The Problem
Dani is the lead engineer at a 15-person B2B SaaS company that sells project management software. Their support team handles 400 tickets a day, and 60% are questions that could be answered from existing documentation — API guides, changelogs, troubleshooting pages, and knowledge base articles spread across 1,200 pages.
They tried a basic RAG chatbot: embed docs, retrieve top-k, prompt GPT. It worked for demos. In production, it hallucinated pricing that changed two months ago, gave irrelevant answers when questions needed multi-step reasoning ("How do I migrate from v2 webhooks to v3 and update my auth?"), and there was no way to tell which answers were good and which were garbage.
The numbers: 35% of AI answers required human correction. Support agents stopped trusting the bot and started ignoring it. The $2,400/month in API costs produced negative ROI because bad answers increased ticket resolution time instead of reducing it.
Dani needs an agent that can reason through multi-step questions, knows when to search vs. ask for clarification, gets evaluated before every deployment, and has full observability so the team can debug failures in minutes instead of days.
The Solution
Using the langchain, langgraph, and langsmith skills, the workflow builds a stateful RAG agent with LangGraph for multi-step reasoning, LangChain for retrieval and tool integration, and LangSmith for tracing, evaluation, and monitoring — turning a flaky chatbot into a production system that blocks its own deployment when quality drops.
Step-by-Step Walkthrough
Step 1: Build the Document Pipeline
Before any agent logic, 1,200 markdown files need to become searchable vectors. The pipeline loads docs from the /docs folder, splits them with overlap so context isn't lost at chunk boundaries, and stores them in Chroma with metadata filters for doc type, version, and last-updated date:
from langchain_community.document_loaders import DirectoryLoader
from langchain.text_splitter import RecursiveCharacterTextSplitter
from langchain_openai import OpenAIEmbeddings
from langchain_chroma import Chroma
# Load all markdown docs with metadata
loader = DirectoryLoader("./docs", glob="**/*.md", show_progress=True)
docs = loader.load()
# Split with overlap — chunk_size=800 keeps context tight,
# overlap=200 ensures no answer falls between cracks
splitter = RecursiveCharacterTextSplitter(chunk_size=800, chunk_overlap=200)

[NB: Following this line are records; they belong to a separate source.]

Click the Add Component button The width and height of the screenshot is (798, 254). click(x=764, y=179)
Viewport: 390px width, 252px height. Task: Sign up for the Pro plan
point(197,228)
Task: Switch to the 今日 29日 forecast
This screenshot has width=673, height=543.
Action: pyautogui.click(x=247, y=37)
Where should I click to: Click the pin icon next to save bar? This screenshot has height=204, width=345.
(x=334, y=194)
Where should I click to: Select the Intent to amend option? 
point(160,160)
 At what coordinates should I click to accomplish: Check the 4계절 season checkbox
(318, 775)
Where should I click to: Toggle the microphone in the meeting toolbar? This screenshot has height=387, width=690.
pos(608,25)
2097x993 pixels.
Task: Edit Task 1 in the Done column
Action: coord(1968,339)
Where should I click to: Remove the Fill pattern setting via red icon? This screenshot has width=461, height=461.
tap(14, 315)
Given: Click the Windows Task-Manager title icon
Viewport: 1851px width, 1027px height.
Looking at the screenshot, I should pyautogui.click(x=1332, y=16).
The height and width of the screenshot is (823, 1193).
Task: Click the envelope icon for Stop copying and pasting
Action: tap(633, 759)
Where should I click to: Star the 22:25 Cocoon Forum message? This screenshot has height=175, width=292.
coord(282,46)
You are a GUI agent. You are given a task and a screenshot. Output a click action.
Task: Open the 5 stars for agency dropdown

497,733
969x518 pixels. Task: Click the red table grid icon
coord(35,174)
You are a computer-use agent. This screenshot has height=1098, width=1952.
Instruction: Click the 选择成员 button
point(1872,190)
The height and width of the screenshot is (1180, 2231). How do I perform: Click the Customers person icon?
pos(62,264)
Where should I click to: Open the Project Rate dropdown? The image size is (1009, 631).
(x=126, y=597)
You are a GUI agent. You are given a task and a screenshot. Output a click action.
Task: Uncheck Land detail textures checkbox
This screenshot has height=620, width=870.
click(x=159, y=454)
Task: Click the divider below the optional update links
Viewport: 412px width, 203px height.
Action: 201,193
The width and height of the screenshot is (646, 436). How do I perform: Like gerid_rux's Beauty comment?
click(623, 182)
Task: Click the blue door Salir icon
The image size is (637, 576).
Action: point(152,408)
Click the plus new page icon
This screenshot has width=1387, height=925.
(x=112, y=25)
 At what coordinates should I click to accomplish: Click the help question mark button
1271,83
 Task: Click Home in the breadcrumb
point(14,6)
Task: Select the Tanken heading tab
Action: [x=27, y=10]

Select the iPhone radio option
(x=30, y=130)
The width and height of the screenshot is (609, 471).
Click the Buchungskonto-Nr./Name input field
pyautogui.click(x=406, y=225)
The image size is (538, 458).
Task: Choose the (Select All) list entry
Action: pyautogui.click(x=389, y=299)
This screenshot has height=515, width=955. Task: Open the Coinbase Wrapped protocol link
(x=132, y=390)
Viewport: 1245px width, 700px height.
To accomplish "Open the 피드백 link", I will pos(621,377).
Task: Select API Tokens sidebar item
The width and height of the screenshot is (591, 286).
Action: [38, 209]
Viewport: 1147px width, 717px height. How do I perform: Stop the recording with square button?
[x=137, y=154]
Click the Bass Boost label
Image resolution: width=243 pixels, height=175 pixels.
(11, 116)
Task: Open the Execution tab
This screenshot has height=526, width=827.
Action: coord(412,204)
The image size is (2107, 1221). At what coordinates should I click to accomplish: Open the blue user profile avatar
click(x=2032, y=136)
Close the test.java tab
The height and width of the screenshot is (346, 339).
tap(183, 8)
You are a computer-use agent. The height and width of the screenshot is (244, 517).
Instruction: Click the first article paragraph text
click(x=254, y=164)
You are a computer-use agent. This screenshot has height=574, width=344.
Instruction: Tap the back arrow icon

chunks = splitter.split_documents(docs)
# Tag each chunk with filterable metadata
for chunk in chunks:
chunk.metadata["doc_type"] = classify_doc(chunk.metadata["source"])
chunk.metadata["last_updated"] = get_file_mtime(chunk.metadata["source"])
# Embed and store — text-embedding-3-small balances cost and quality
vectorstore = Chroma.from_documents(
chunks,
OpenAIEmbeddings(model="text-embedding-3-small"),
collection_name="support_docs",
persist_directory="./chroma_db"
)
print(f"Indexed {len(chunks)} chunks from {len(docs)} documents")
The metadata matters more than it looks. When a user asks about "v3 webhooks," the retriever can filter to doc_type=api and version=v3 before doing similarity search — no more pulling deprecated v2 docs into the context window.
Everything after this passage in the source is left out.